In a cinematic way, Nolan articulates how pervasive trauma is in a person’s life. Even with Alfred as a counselor and guide, even with all the money in the world, Wayne keeps re-experiencing his childhood trauma. Every time he scares a criminal with his voice or presence, he is reliving his childhood fear. Every time he makes them crazy wondering what dark corner Batman will appear from, he is reliving his childhood chaos. Every time he pummels a criminal within an inch of their life, he is reliving his childhood pain. Batman relives the childhood trauma and indeed is traumatized again and again in his quest to save his city and his friends.
This trilogy was a great looking glass into the ways how we relive our own childhood traumas. How we are traumatized again every time we bully that person because we were bullied; we terrorize people who are different because we were terrorized; we instill uncertainty in others because we ourselves are uncertain. How anti-gay pastors are dealing with their own orientation. How anti-corruption politicians are corrupt themselves. We can call this hypocrisy, but in many everyday cases, it’s the choosing of the rush of reliving the trauma that they’ve experienced rather than the slow growth towards wholeness. Fascinating.

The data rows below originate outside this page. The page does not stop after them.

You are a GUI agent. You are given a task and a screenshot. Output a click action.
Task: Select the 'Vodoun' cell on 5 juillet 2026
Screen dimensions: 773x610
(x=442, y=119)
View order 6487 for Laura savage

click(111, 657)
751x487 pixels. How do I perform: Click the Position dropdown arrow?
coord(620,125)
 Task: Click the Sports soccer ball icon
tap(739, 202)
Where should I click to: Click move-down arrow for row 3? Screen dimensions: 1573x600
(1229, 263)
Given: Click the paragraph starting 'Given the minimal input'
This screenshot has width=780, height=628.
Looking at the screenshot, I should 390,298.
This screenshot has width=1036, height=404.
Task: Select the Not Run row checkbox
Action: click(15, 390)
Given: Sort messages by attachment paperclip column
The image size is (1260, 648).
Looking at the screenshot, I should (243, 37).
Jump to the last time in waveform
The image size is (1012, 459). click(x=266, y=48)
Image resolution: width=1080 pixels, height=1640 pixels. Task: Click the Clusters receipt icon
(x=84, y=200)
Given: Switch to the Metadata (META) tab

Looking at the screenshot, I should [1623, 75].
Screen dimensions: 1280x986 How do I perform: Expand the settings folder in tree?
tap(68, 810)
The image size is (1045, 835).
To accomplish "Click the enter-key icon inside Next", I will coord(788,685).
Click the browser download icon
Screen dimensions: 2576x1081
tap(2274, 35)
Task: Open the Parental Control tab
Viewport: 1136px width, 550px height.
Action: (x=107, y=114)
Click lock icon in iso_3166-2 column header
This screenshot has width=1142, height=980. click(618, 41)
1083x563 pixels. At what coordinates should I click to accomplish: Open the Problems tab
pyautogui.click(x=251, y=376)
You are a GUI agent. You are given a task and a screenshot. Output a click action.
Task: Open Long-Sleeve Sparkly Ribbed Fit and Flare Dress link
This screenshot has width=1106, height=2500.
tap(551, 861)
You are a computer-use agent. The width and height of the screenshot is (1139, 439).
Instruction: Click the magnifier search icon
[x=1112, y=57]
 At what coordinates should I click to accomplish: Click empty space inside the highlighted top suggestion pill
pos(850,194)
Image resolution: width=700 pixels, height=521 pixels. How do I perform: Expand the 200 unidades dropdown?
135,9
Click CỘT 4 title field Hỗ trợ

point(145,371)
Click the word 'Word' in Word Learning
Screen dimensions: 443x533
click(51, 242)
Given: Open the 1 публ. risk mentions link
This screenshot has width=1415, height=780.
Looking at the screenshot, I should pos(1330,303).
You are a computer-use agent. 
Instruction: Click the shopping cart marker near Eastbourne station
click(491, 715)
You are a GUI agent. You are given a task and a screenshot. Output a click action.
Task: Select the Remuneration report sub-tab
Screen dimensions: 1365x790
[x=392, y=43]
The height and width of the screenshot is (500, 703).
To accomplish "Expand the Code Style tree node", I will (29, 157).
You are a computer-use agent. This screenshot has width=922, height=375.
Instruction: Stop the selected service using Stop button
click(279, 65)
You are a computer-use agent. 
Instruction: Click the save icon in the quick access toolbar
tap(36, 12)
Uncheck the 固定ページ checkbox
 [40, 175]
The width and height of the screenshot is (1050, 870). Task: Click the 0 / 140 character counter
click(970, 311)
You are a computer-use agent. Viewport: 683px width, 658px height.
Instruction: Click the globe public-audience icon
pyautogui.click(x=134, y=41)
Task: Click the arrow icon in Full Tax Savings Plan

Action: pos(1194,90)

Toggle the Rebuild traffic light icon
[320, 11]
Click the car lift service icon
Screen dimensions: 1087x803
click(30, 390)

The hero’s journey isn’t what we do with our current situation and how we persevere. The hero’s journey, exemplified by Bruce Wayne, is what we do with our past. Do we relive it and re-adapt it to the present situation, perpetuating cycles of violence, pain, fear, and chaos? By choosing to address the past, we may not live cinematic popcorn-eating lives of high crescendos.
But by dealing with our past through counseling, friendship, and our faith, we will have a different present than we might have had and will have obtained a gift at an earlier age and at a lower personal cost than Bruce Wayne did: the gift of Freedom.
And that’s the one superpower that no superhero ever achieves.
(Picture: Fear, Chaos, and Pain by fireknight2008 on DeviantArt)
Jeremiah Thompson
Well put Jeremy. I see in my own life and in pastoral ministry that the key to wholeness is not to have never been wounded, but to seek health rather than live within the pain. I think of all of these fear is the most debilitating because it leads to either to withdrawing away from everyone, including perhaps God, or acting with vengeance in an uncontrolled way. We live in fearful times, and I pray the Church and Christ followers can offer beacons of hope in the midst of the fear.